■ The task: A faithful copy of all the entries is required, with no pictures in it.

■ Material provided:
**********

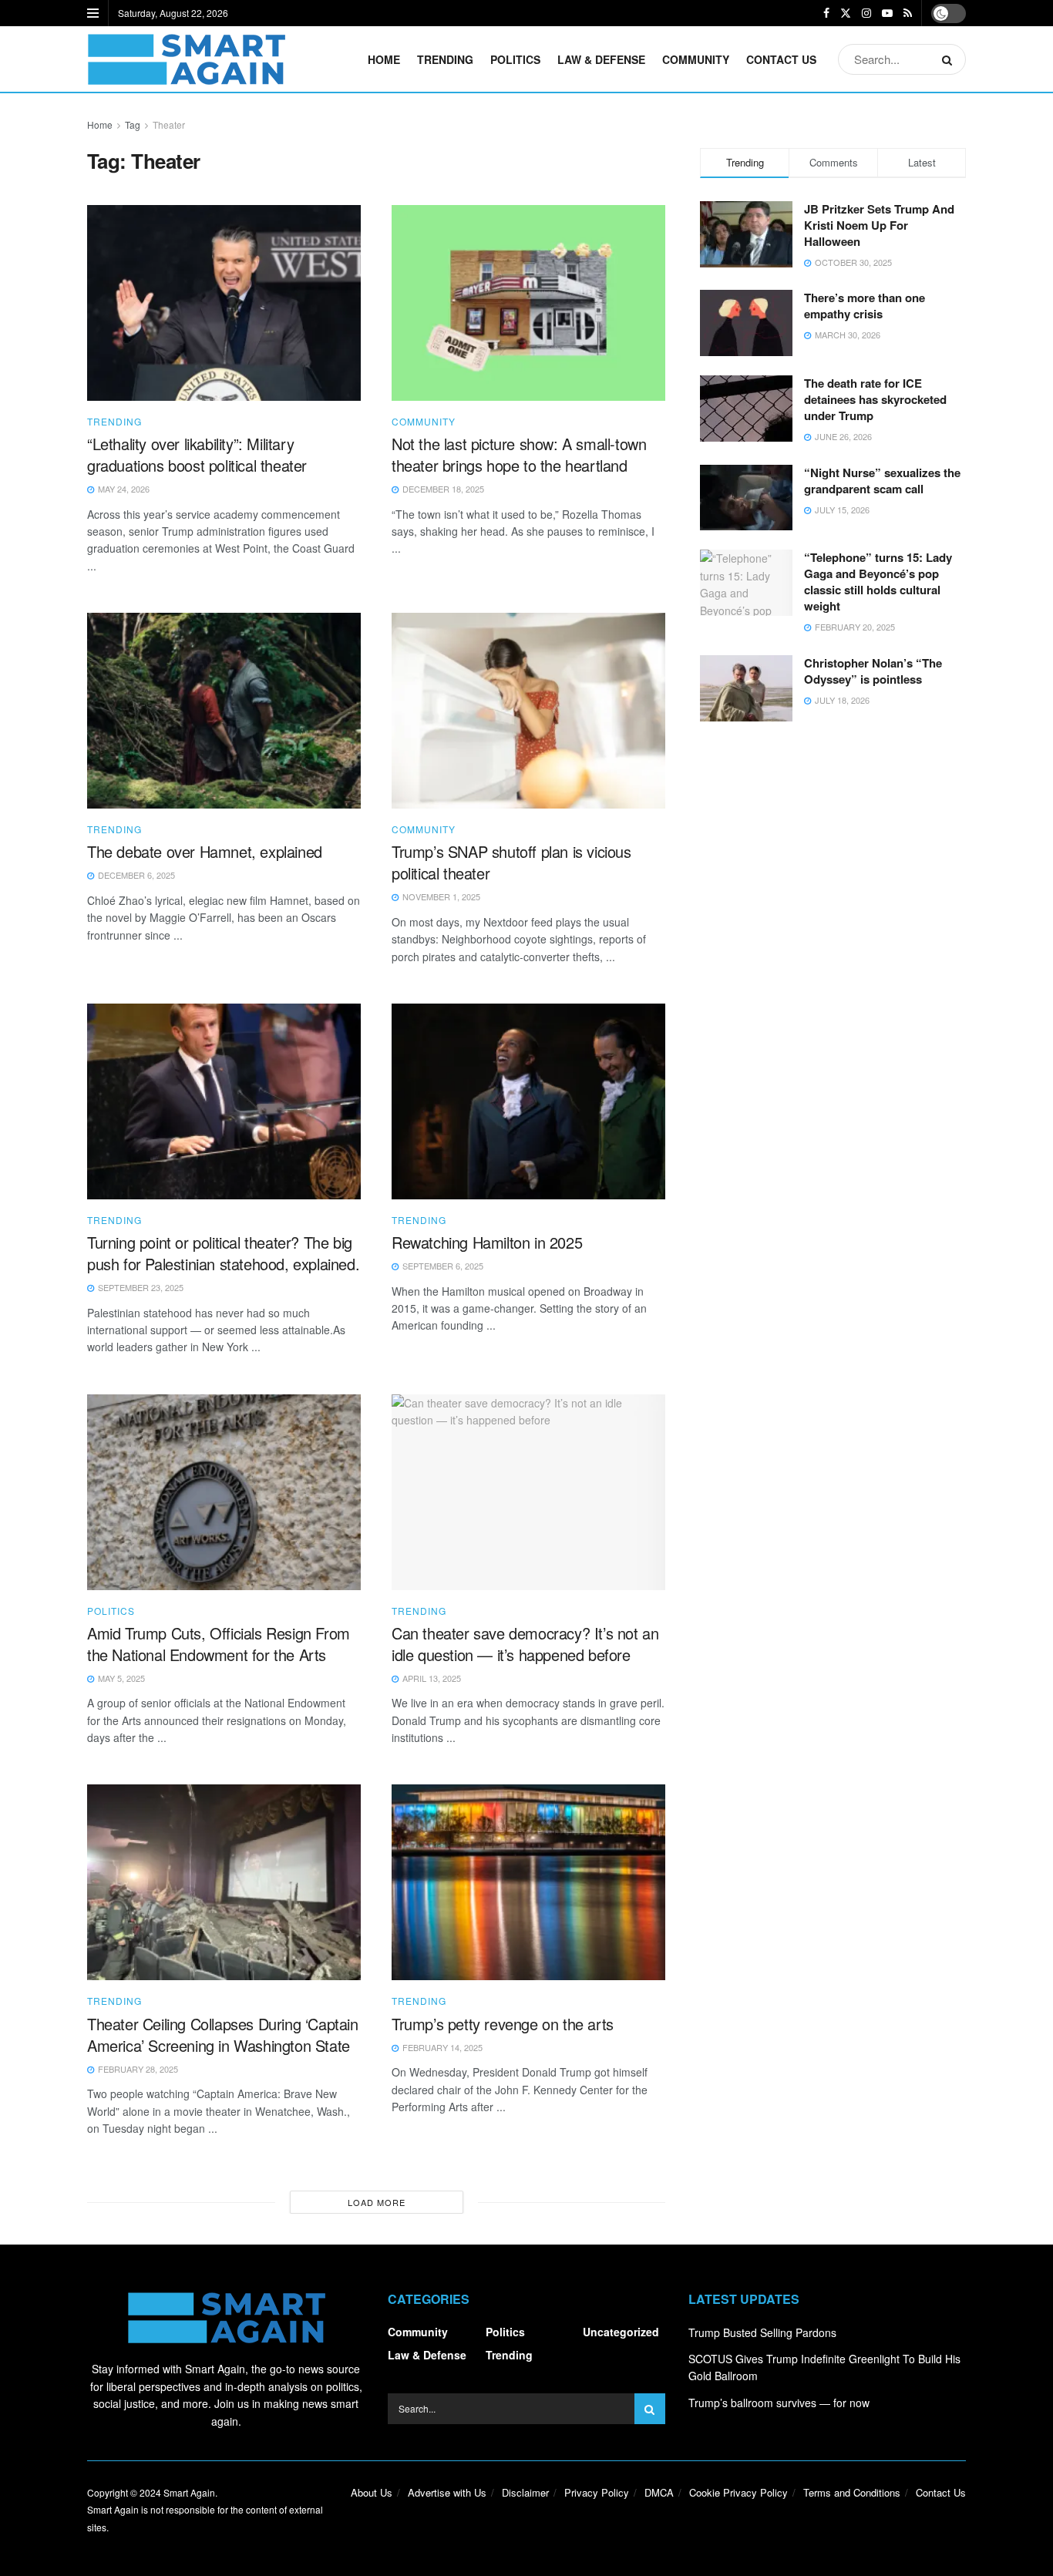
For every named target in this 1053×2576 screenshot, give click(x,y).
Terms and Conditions (851, 2492)
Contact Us (781, 59)
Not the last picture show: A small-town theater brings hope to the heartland (519, 454)
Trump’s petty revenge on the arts (503, 2024)
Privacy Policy (596, 2492)
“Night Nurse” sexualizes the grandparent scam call (882, 480)
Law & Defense (601, 59)
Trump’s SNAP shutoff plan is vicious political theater (511, 862)
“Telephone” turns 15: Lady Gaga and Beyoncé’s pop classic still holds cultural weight (878, 581)
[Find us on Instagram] (866, 13)
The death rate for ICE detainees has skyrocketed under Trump (875, 399)
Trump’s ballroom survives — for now (779, 2402)
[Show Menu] (93, 13)
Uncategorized (621, 2331)
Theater (169, 124)
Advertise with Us (447, 2492)
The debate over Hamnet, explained (204, 851)
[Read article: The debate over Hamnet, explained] (224, 711)
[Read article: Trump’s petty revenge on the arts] (528, 1882)
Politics (515, 59)
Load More (376, 2202)
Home (384, 59)
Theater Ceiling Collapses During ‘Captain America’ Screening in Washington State (222, 2034)
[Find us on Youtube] (887, 13)
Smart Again (189, 2492)
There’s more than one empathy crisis (864, 305)
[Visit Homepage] (186, 59)
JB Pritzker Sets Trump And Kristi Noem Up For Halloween (879, 225)
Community (695, 59)
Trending (445, 59)
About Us (371, 2492)
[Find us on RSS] (907, 13)
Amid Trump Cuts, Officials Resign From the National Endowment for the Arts (218, 1644)
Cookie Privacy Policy (738, 2492)
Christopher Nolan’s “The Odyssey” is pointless (873, 671)
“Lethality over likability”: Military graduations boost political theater (197, 454)
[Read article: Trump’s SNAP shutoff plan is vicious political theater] (528, 711)
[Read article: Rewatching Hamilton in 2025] (528, 1101)
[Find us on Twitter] (845, 13)
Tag (132, 124)
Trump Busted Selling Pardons (762, 2332)
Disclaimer (525, 2492)
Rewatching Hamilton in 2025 (487, 1242)
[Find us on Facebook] (826, 13)
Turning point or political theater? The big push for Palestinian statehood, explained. (223, 1253)
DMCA (659, 2492)
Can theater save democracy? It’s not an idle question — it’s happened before (525, 1644)
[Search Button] (950, 59)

**********

■ Solution to this task:
For every named target in this 1053×2576 screenshot, give click(x,y).
Terms and Conditions (851, 2492)
Contact Us (781, 59)
Not the last picture show: A small-town theater brings hope to the heartland (519, 454)
Trump’s petty revenge on the arts (503, 2024)
Privacy Policy (596, 2492)
“Night Nurse” sexualizes the grandparent scam call (882, 480)
Law & Defense (601, 59)
Trump’s SNAP shutoff plan is vicious political theater (511, 862)
“Telephone” turns 15: Lady Gaga and Beyoncé’s pop classic still holds cultural weight (878, 581)
[Find us on Instagram] (866, 13)
The death rate for ICE detainees has skyrocketed under Trump (875, 399)
Trump’s ballroom survives — for now (779, 2402)
[Show Menu] (93, 13)
Uncategorized (621, 2331)
Theater (169, 124)
Advertise with Us (447, 2492)
The debate over Hamnet, explained (204, 851)
[Read article: The debate over Hamnet, explained] (224, 711)
[Read article: Trump’s petty revenge on the arts] (528, 1882)
Politics (515, 59)
Load More (376, 2202)
Home (384, 59)
Theater Ceiling Collapses During ‘Captain America’ Screening in Washington State (222, 2034)
[Find us on Youtube] (887, 13)
Smart Again (189, 2492)
There’s more than one empathy crisis (864, 305)
[Visit Homepage] (186, 59)
JB Pritzker Sets Trump And Kristi Noem Up For Halloween (879, 225)
Community (695, 59)
Trending (445, 59)
About Us (371, 2492)
[Find us on RSS] (907, 13)
Amid Trump Cuts, Officials Resign From the National Endowment for the Arts (218, 1644)
Cookie Privacy Policy (738, 2492)
Christopher Nolan’s “The Odyssey” is pointless (873, 671)
“Lethality over likability”: Military graduations boost political theater (197, 454)
[Read article: Trump’s SNAP shutoff plan is vicious political theater] (528, 711)
[Read article: Rewatching Hamilton in 2025] (528, 1101)
[Find us on Twitter] (845, 13)
Tag (132, 124)
Trump Busted Selling Pardons (762, 2332)
Disclaimer (525, 2492)
Rewatching Hamilton in 2025 (487, 1242)
[Find us on Facebook] (826, 13)
Turning point or political theater? The big push for Palestinian statehood, explained. (223, 1253)
DMCA (659, 2492)
Can theater save democracy? It’s not an idle question — it’s happened before (525, 1644)
[Search Button] (950, 59)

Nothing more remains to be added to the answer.